I have slighted two significant aspects of Freedom Will Conquer.... First, the book's analysis of affirmative action as it applies to blacks and other minorities. I honestly don't have much to say about the analysis other than that the arguments are well constructed and well written. Pawlick draws upon the insights of the eminent black authors Thomas Sowell (Preferential Policies, 1991) and Walter Williams (The State Against Blacks, 1982.) The theme concerning blacks is, perhaps, best captured by a quote offered from the black theorist, Shelby Steele:
"If my benefits come to me primarily as a black, and not as an American, then the effect over time is to undermine common society -- the common culture and democracy of America -- America is my enemy. This kind of thinking causes me not to move into the American mainstream.
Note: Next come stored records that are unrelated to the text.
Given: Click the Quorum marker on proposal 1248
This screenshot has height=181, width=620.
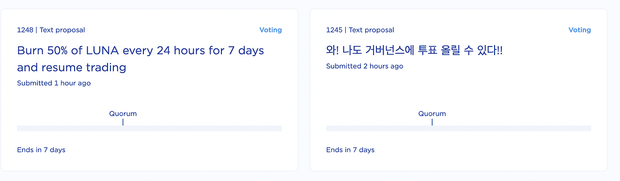Looking at the screenshot, I should pos(123,122).

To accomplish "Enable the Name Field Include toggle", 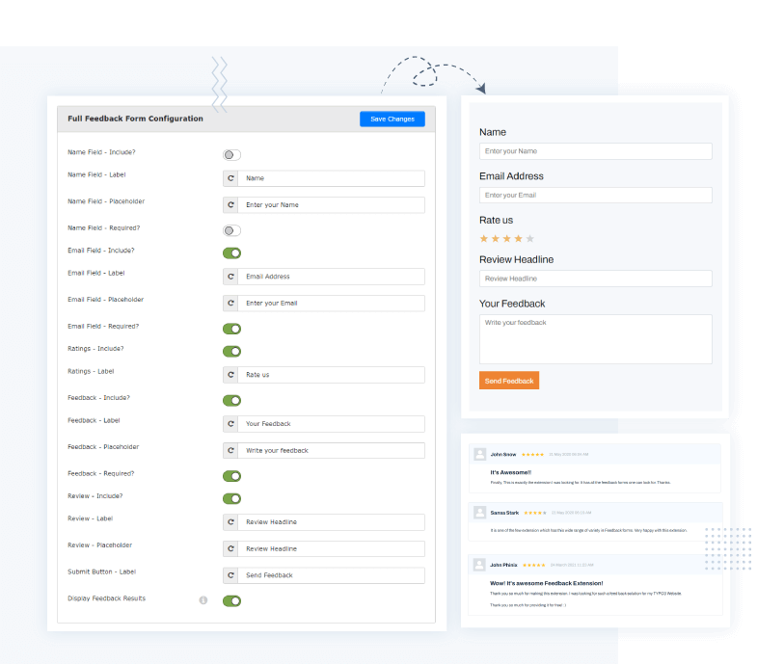I will pyautogui.click(x=231, y=155).
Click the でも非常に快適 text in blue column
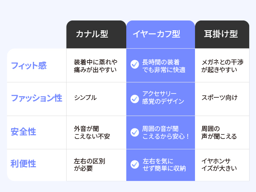The height and width of the screenshot is (192, 256). pos(164,70)
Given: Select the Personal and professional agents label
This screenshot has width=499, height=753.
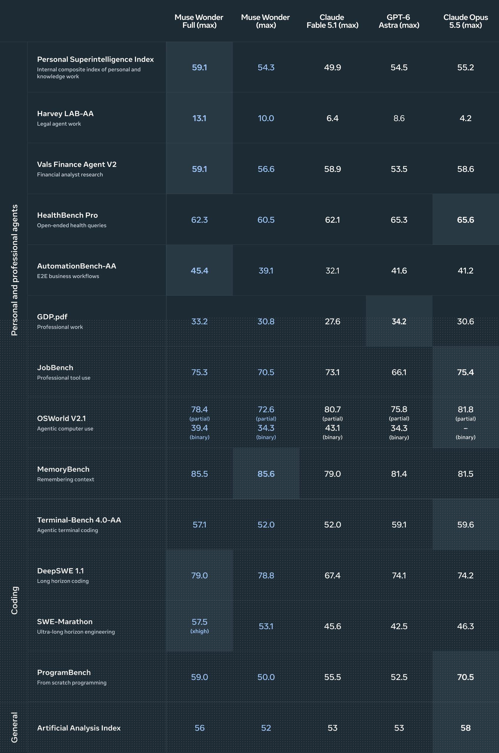Looking at the screenshot, I should [x=15, y=270].
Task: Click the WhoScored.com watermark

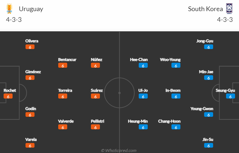Action: tap(119, 150)
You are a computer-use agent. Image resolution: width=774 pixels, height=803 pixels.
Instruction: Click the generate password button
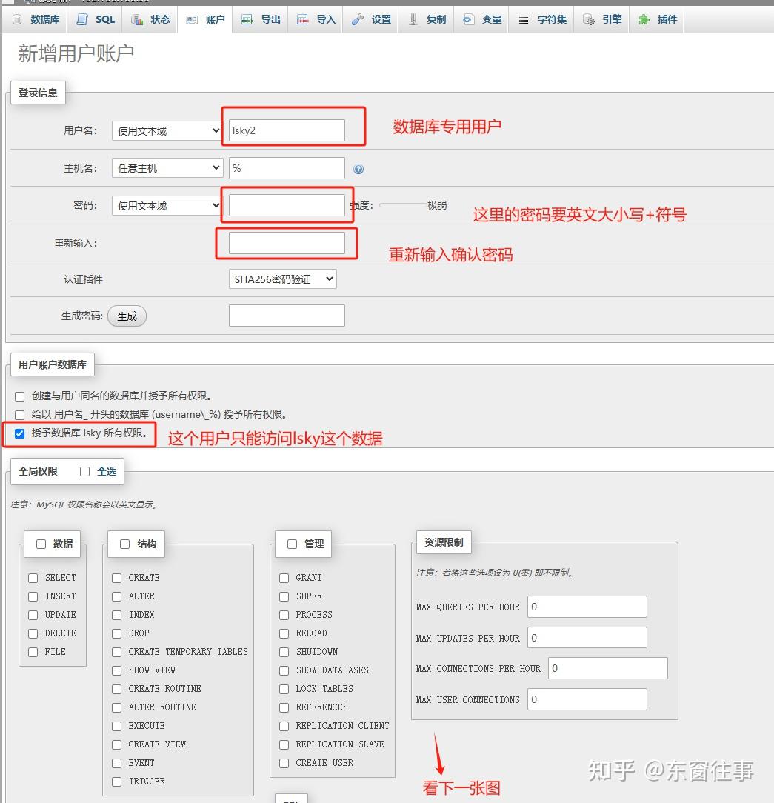pos(127,316)
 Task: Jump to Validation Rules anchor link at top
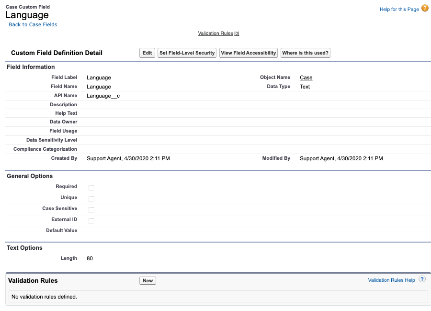[215, 33]
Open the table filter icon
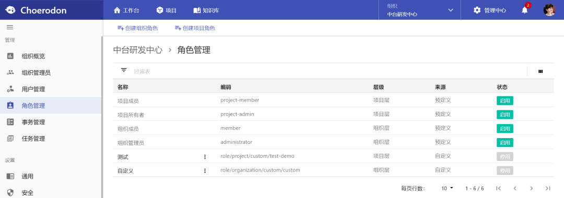The width and height of the screenshot is (564, 198). click(x=124, y=70)
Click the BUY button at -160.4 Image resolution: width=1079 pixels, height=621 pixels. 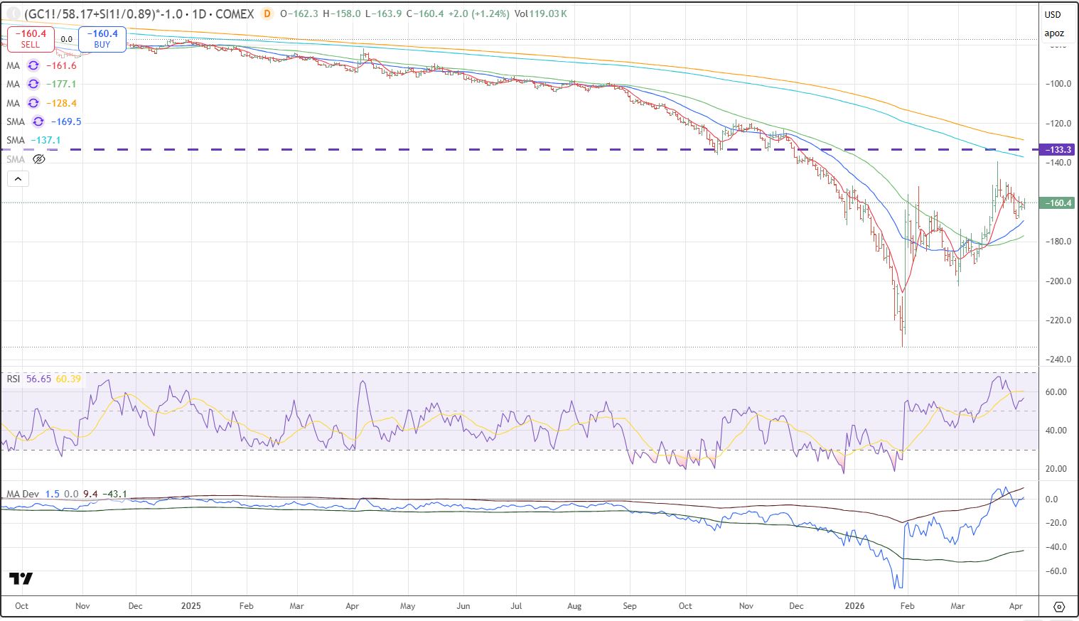102,39
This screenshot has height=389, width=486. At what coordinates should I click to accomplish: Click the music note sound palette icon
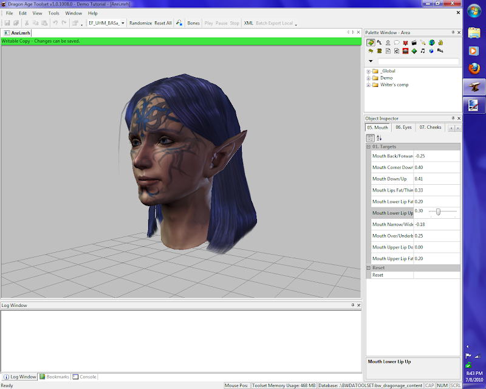[x=422, y=51]
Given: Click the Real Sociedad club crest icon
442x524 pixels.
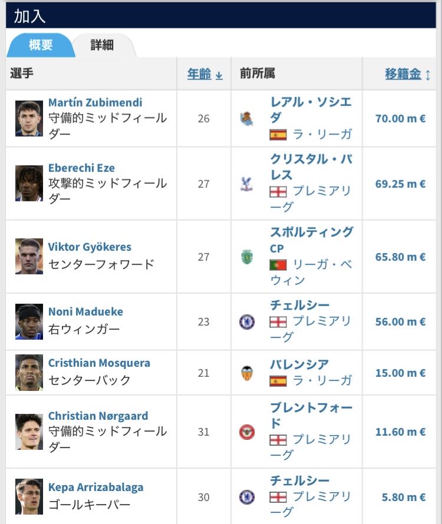Looking at the screenshot, I should (247, 118).
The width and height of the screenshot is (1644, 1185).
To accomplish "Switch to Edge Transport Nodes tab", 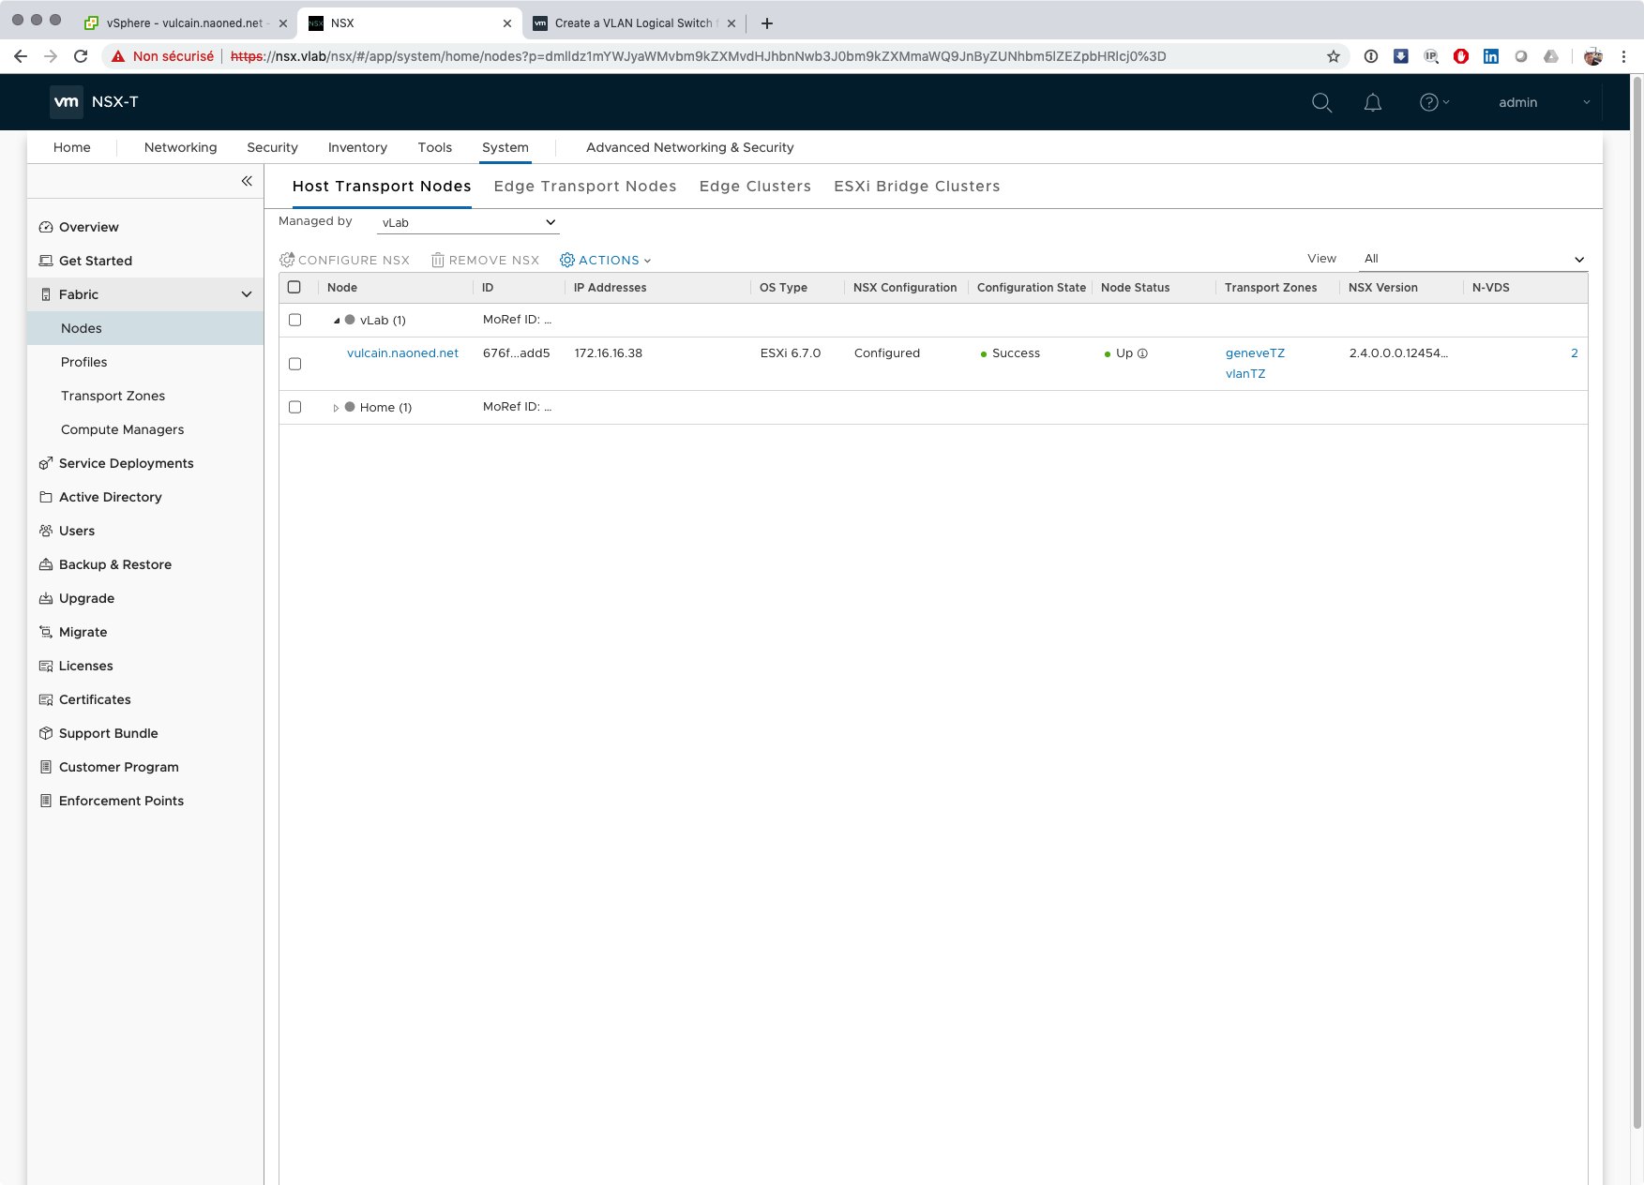I will (x=584, y=186).
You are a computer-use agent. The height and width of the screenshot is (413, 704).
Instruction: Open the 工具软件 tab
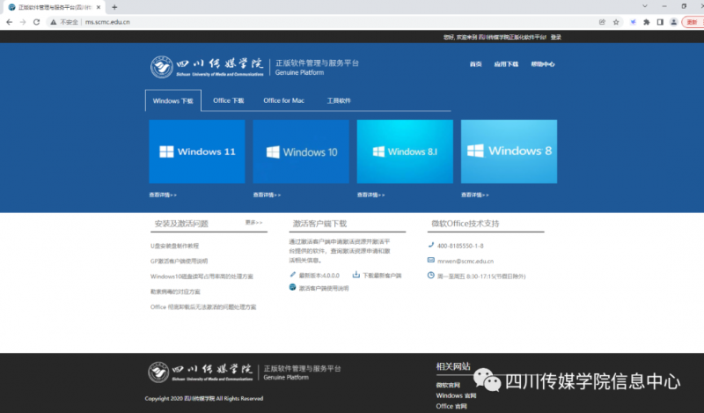339,101
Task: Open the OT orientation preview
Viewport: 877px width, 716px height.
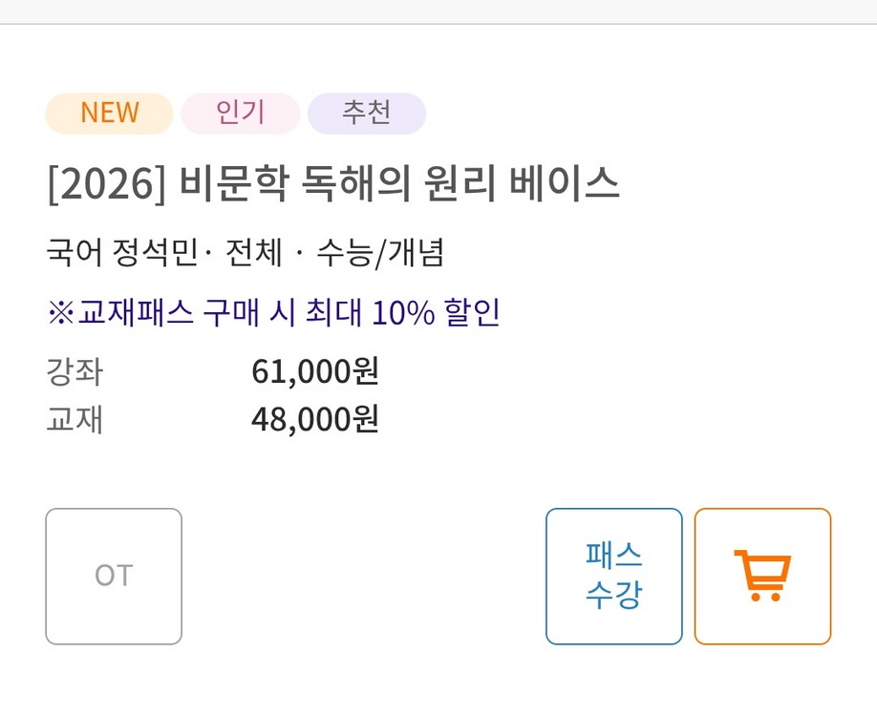Action: pyautogui.click(x=114, y=576)
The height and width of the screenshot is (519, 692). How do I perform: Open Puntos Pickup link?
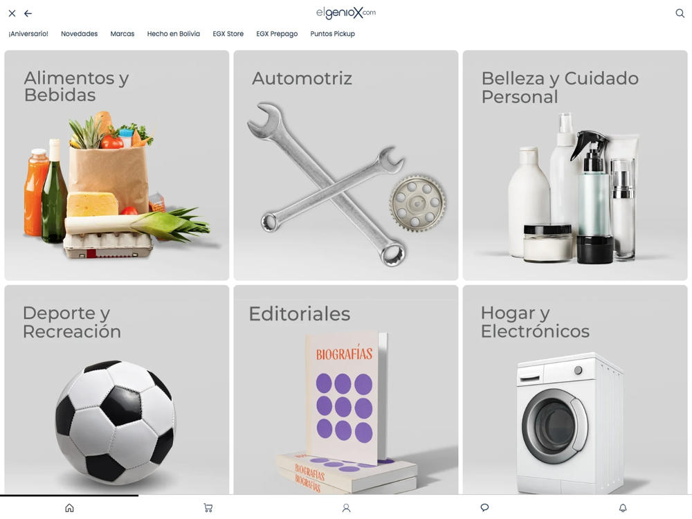(332, 34)
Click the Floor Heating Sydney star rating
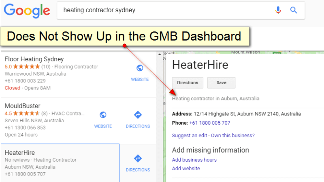 (x=26, y=67)

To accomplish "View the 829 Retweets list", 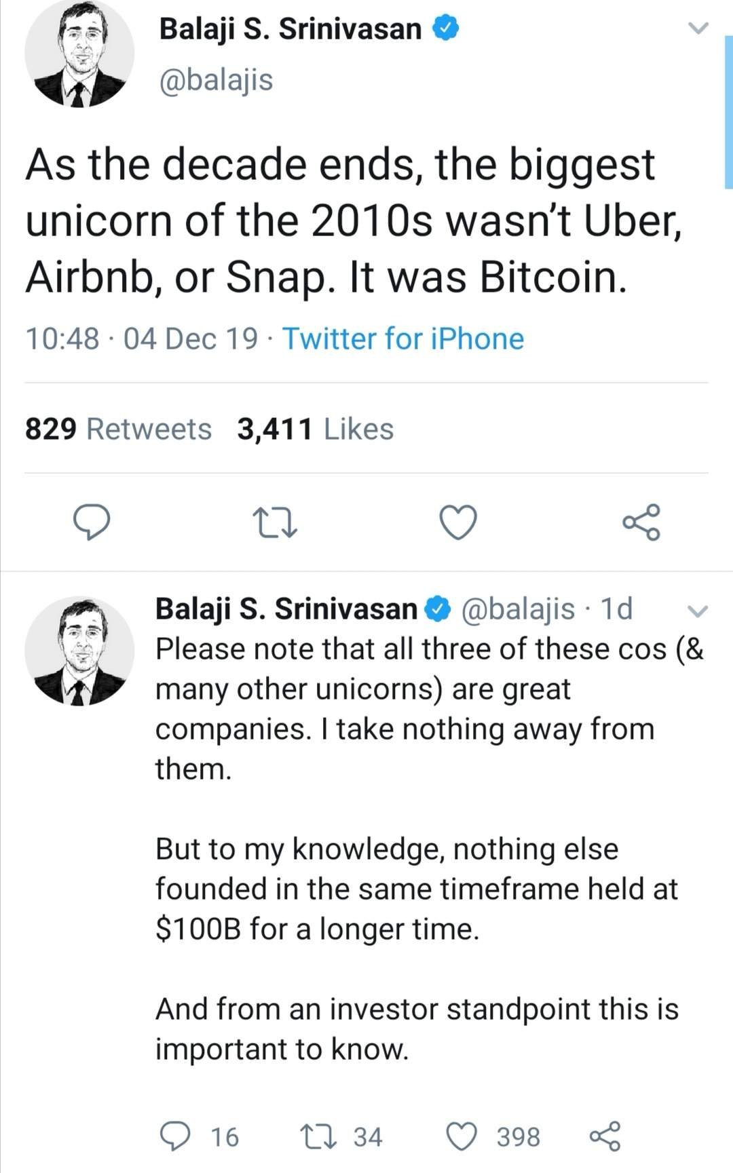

Which correspondingly causes me to fall farther and farther behind."
To rephrase this sentiment in feminist terms, 'If benefits come to me because I am a woman rather than because I am human being who deserves them, I will fall farther and farther into dependency on government. When has that ever helped the individual, male or female?'
The second slighted aspect of Freedom Will Conquer... is its presentation of the history underpinning the CRA. The Act was passed in the wake of President Kennedy's assassination and was a type of memorial to the dead leader, who supported the measure. His successor President Johnson pushed it through as part the agenda for his Great Society, a political blueprint that has shaped the world in which we live. For the historical overview alone, this book goes onto a shelf in my study so it will readily available when I want to quote it in future articles.